## WHAT TO DO
(1) Reproduce word for word the part of the article on EHR adoption and nursing care that begins with the words "In a study, led" and ends after the words "ulcer (HAPU) rates.".
(2) In the article on EHR adoption and nursing care, by how much did hospital fall rates drop?
(3) Continue the article on EHR adoption and nursing care from its last sentence.

EHR adoption is linked to improved clinical workflows for nursing staffs, helping them to improve the quality of care they provide, new research shows.
In a study, led by AnneMarie Walker-Czyz, EdD, RN, a research team measured care quality and clinical workflow prior to and following the introduction of an EHR.
The quality measures the team assessed included hospital fall rates, catheter-associated urinary tract infections (CAUTI), central line-associated bloodstream infections (CLABSI), ventilator-associated pneumonia (VAP), and hospital-acquired pressure ulcer (HAPU) rates.
Walker-Czyz and her team also examined the cost of nursing care and nursing turnover and satisfaction.
Overall, EHR adoption had a positive effect on the hospital’s nursing staff. Nearly all clinical quality measures improved, with fall rates reducing by 15 percent and CAUTI and CLABSI rates improving over the course of the study.
While researchers saw an increase in HAPU and VAP rates at the onset of the EHR implementation, those complications eventually improved as well.
EHR adoption also had little effect on the cost of nursing care, with no measurable difference in hospital spending on nurses throughout the course of the study.
However, the researchers did find an increase in nursing staff turnover following EHR implementation. Although staffing numbers remained consistent immediately after the hospital adopted the EHR, turnover increased toward the end of the study.

## THE DATA
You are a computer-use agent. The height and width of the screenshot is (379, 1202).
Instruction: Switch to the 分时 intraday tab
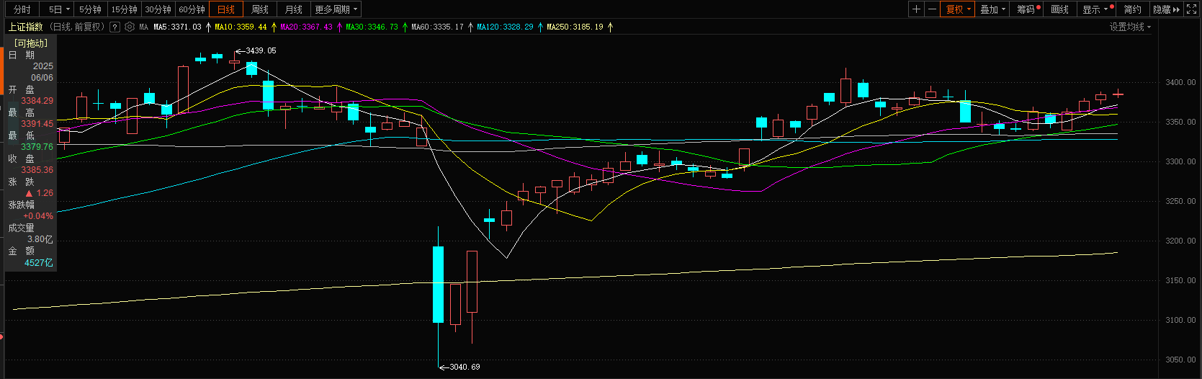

## ANSWERS PER TASK
(1)
In a study, led by AnneMarie Walker-Czyz, EdD, RN, a research team measured care quality and clinical workflow prior to and following the introduction of an EHR.
The quality measures the team assessed included hospital fall rates, catheter-associated urinary tract infections (CAUTI), central line-associated bloodstream infections (CLABSI), ventilator-associated pneumonia (VAP), and hospital-acquired pressure ulcer (HAPU) rates.

(2) Fall rates dropped by 15 percent.

(3)
The nursing staff turnover rates may have been a result of varying levels of health IT competency or the level of EHR sophistication.
On the whole, Walker-Czyz and colleagues reported that EHR adoption for nursing staffs positively impacts care quality.
The study also shows the steps a hospital must follow in order to successfully integrate an EHR into the practice.
“To provide excellent patient care and maintain control over their work environment during the implementation of an EHR, a combination of changes must occur, including development of evidenced-based education with standards of care, monitoring of practice standards, redesign of nursing units for efficiency, and a modification of certain nursing activities,” the research team explained.
Nurse leadership while developing an EHR implementation plans is also key, the study shows.
“This study reinforces the power of leadership through innovation adoption,” Walker-Czyz and colleagues wrote.
“Successful EHR implementation requires nurse executives to include bedside nurses in the decision-making process, have effective communications with the ability to trial new practices, and prepare for continuous staffing adjustments.”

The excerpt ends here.